Reid immediately reacted:

As an African-American woman, it galls me. I don't even like to watch it. I felt like it plays into every sort of patronizing stereotype of black people. Oh, here's this little lady, let me give her 50 bucks. I mean, this is the guy who offered a bet of $10,000 on stage, you know, to another candidate, but, you know, here, let me lay off 50 bucks on this woman. And I think it plays into that conservative meme that you don't need actual programs that the government puts in place to help people in need, we'll just give them charity. The church will take care of them, I'll give them 50 bucks.

For his part, fellow panelist Ari Melber of The Nation magazine sought to diplomatically disagree with Reid about her charge of racism, instead arguing the Romney is simply a conservative who wants to dismantle government-run social welfare:

I agree with where you end up on that, but I had a very different feel for it. I don't know. When I worked for campaigns and candidates, you often have these events and people stand up and they don't have policy questions, they raise their personal problems. And so they talk about how they can't pay this bill, or they went down to this government agency and had a problem, and, it's a very difficult thing for candidates because you sort of say, well, if this is a case worker issue, you should talk to someone in my office or let's send some letters to the agency. There's that technocratic response.

And then there's the human, heartful [sic] response, which is, someone's hurting and they need help. And the society needs to help them and that's usually through government. And so, the point I have here is, I think Mitt Romney's response -- he gave this woman cash -- was, she needs help. Right? The problem here isn't just giving the cash, although, your criticisms are on point, the problem is that that's not how he legislates, because they want to oppose the payroll tax cut. They want to oppose unemployment insurance for people who are between jobs. They basically have a policy that they can't even defend one-on-one because he feels so bad saying no, which was his government response to her.

In other words, according to Melber, if Romney were really compassionate, he'd have not given Williams the 50 dollars, he'd have used the occasion to push for more social welfare spending.

Melber cited his campaign experience for liberal candidates, but failed to note if any of those candidates ever dug into their own pockets to help distressed constituents out. That doesn't mean it's never happened, but his failure to cite such an instance and his analysis that when "someone's hurting and they need help" is "society needs to help them" and that is "usually through government."

[Update, 16:37 EST: Later in the segment, Reid theorized that Obama is detested while Herman Cain resonated with voters was that Herman Cain had two black parents, whereas Obama was the product of an interracial marriage. That also doomed then-Rep. Harold Ford's (D-Tenn.) bid for a U.S. Senate seat in 2006, Reid claimed.]
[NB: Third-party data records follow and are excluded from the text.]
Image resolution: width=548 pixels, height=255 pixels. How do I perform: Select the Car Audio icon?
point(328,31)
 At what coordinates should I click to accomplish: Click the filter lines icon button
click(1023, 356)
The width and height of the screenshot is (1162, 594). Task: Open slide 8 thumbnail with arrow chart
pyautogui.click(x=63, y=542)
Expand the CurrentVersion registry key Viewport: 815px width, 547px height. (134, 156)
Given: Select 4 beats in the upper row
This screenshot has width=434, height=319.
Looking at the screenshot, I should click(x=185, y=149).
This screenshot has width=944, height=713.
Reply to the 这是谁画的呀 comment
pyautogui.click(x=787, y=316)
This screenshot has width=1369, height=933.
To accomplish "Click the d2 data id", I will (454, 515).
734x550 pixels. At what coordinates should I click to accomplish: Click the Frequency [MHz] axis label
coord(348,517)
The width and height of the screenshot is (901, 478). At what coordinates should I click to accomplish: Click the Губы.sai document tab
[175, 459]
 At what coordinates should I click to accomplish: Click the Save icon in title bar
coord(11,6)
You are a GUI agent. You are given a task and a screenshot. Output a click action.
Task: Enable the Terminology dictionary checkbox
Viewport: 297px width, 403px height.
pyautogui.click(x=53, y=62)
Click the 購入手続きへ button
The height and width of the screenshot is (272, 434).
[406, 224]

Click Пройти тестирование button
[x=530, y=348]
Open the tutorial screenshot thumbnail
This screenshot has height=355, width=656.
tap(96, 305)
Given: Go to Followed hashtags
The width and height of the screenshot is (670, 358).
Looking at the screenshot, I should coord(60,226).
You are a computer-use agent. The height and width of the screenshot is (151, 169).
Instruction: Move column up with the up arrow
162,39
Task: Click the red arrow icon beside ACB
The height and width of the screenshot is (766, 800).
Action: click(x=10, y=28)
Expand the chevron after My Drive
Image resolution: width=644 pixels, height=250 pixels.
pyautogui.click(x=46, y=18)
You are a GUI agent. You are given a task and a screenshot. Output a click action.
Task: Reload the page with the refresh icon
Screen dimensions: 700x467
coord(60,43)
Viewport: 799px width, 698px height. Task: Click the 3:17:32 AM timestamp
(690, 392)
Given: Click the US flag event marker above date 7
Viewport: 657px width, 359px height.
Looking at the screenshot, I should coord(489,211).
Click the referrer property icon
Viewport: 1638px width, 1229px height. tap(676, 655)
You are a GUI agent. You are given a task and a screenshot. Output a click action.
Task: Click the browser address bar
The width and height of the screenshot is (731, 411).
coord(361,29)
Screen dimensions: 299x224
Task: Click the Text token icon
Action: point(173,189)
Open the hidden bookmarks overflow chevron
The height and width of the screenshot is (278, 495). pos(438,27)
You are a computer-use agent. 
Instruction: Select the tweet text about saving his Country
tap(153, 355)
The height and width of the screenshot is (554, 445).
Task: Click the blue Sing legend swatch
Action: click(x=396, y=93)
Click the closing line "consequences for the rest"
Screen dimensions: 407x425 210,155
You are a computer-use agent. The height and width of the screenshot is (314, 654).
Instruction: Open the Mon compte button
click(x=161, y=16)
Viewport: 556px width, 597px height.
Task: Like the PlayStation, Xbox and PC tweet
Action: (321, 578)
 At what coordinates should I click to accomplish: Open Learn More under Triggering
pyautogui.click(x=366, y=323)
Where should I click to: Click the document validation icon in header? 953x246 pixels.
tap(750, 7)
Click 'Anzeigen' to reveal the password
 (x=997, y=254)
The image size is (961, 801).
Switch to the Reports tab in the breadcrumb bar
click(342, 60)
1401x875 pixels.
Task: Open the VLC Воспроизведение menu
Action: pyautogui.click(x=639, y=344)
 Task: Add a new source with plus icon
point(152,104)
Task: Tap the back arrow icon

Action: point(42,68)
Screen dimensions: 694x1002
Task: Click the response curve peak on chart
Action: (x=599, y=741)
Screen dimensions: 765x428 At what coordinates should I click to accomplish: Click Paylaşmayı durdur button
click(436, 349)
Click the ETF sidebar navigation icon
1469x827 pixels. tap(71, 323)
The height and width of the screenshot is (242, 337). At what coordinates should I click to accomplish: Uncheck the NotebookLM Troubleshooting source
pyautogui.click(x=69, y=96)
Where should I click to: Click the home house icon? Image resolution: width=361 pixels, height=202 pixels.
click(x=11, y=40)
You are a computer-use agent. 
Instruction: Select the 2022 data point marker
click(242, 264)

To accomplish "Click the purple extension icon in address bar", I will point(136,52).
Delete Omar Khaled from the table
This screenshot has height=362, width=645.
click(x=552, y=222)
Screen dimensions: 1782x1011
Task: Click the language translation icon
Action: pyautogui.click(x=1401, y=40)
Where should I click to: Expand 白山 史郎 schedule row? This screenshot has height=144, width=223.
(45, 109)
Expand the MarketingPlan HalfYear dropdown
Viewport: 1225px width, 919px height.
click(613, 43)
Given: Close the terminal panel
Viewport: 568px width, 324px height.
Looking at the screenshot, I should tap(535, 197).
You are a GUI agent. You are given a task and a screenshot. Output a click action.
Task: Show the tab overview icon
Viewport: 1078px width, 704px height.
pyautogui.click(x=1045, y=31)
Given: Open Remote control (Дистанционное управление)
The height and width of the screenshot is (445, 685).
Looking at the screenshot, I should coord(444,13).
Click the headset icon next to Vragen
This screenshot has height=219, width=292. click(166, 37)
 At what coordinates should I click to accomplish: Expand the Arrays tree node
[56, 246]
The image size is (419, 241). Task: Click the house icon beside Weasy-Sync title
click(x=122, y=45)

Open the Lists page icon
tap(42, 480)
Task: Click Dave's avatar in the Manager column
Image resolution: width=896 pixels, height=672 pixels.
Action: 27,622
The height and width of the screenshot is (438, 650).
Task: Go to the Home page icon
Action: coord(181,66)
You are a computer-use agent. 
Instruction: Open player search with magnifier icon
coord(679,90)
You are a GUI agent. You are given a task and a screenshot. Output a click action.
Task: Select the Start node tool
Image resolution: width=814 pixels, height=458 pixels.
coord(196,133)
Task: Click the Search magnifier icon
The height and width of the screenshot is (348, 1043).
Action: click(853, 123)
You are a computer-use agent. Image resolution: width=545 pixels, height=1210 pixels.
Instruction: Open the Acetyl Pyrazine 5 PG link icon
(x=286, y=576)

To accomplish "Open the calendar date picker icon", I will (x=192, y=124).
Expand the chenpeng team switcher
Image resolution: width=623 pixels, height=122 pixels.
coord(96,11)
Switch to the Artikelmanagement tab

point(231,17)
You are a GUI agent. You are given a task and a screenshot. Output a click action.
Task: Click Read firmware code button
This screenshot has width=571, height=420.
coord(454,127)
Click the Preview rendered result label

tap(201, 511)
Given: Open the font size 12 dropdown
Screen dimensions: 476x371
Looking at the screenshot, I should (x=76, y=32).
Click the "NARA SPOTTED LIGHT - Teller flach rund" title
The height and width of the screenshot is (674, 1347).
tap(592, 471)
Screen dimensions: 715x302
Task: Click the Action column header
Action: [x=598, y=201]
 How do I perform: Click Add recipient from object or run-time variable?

As for Jimmy Williams, a former staffer for Sens. Dick Durbin (D-Ill.) and Joe Biden (D-Del.), he made it known that "[Mitt] Romney could eke out a win" in the January 21 primary simply because South Carolina voters will "hold their noses because they hate Barack Obama so much."

"And I'll tell you why they don't like Barack Obama," Williams added, "cuz he happens to be black."

"It's just that simple," Williams insisted, going on to cite two anecdotes he said illustrated his point.

Curiously, Williams failed to account for how a black conservative, like Rep. Tim Scott of the Palmetto State's First Congressional District, could be elected with 65 percent of the vote two years ago. What's more, Scott's margin of victory was a 13-percentage point improvement over former Rep. Henry Brown's (R) 2008 year showing of 52 percent and five percentage points more than Brown's 2006 midterm election year majority of 60 percent.